Task description:
Unless it is a picture, every line from the start of the entries through the line with "You are a GUI" must be retyped exactly.

Task inputs:
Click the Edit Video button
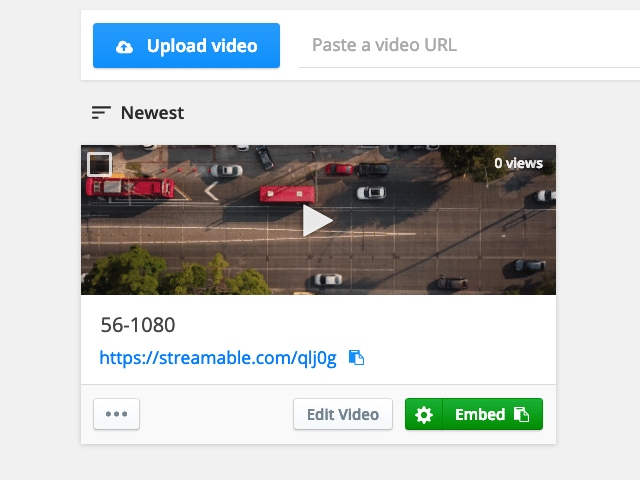Screen dimensions: 640x480 click(x=343, y=414)
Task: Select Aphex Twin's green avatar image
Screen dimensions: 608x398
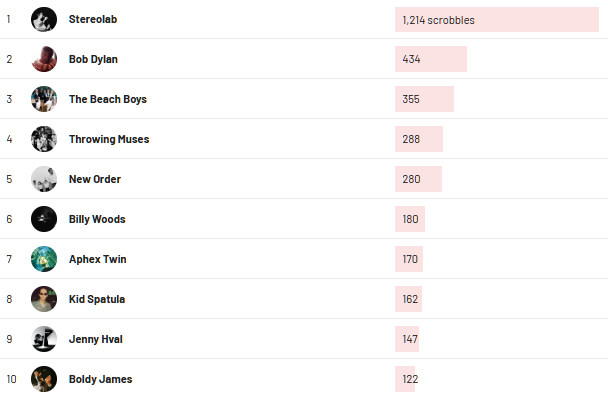Action: coord(44,259)
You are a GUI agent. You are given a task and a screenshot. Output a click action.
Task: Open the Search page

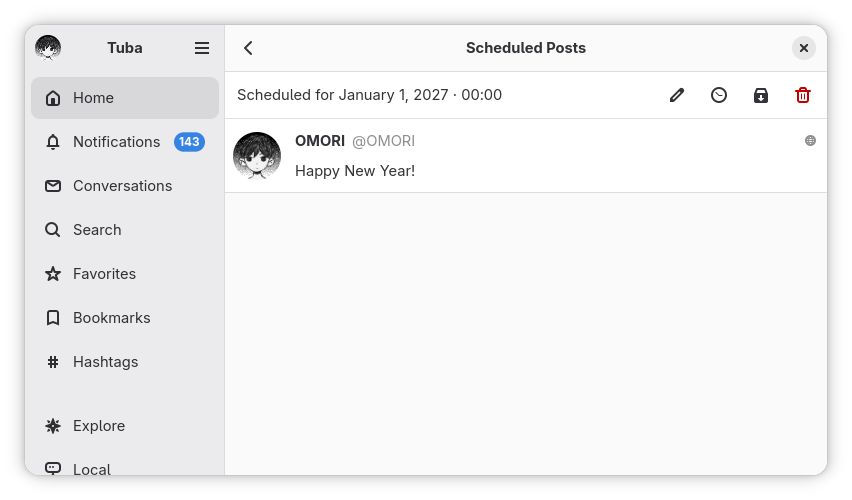pos(125,230)
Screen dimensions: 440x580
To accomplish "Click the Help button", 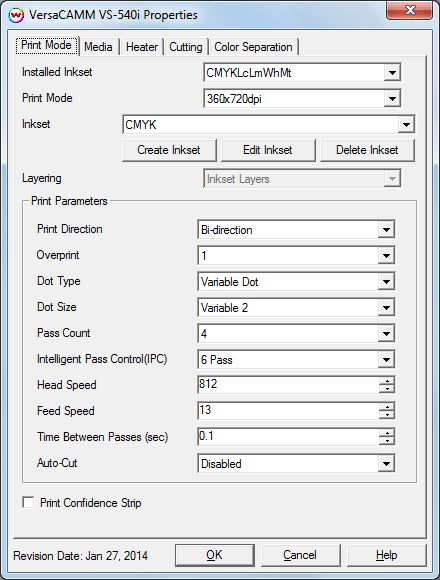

Result:
Click the Edit Video button
Screen dimensions: 640x480 click(x=343, y=414)
Task: Select Aphex Twin's green avatar image
Screen dimensions: 608x398
Action: coord(44,259)
You are a GUI agent. You are given a task and a screenshot. Output a click action.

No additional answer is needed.